------ Data provided

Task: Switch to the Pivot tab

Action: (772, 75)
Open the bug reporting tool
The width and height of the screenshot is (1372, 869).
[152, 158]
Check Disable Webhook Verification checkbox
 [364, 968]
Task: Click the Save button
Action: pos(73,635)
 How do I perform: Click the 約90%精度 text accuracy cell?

------------

### What you need to do
Each record above is to be printed again exactly as written.

### Solution
Task: Switch to the Pivot tab

Action: (772, 75)
Open the bug reporting tool
The width and height of the screenshot is (1372, 869).
[152, 158]
Check Disable Webhook Verification checkbox
 [364, 968]
Task: Click the Save button
Action: pos(73,635)
 How do I perform: Click the 約90%精度 text accuracy cell?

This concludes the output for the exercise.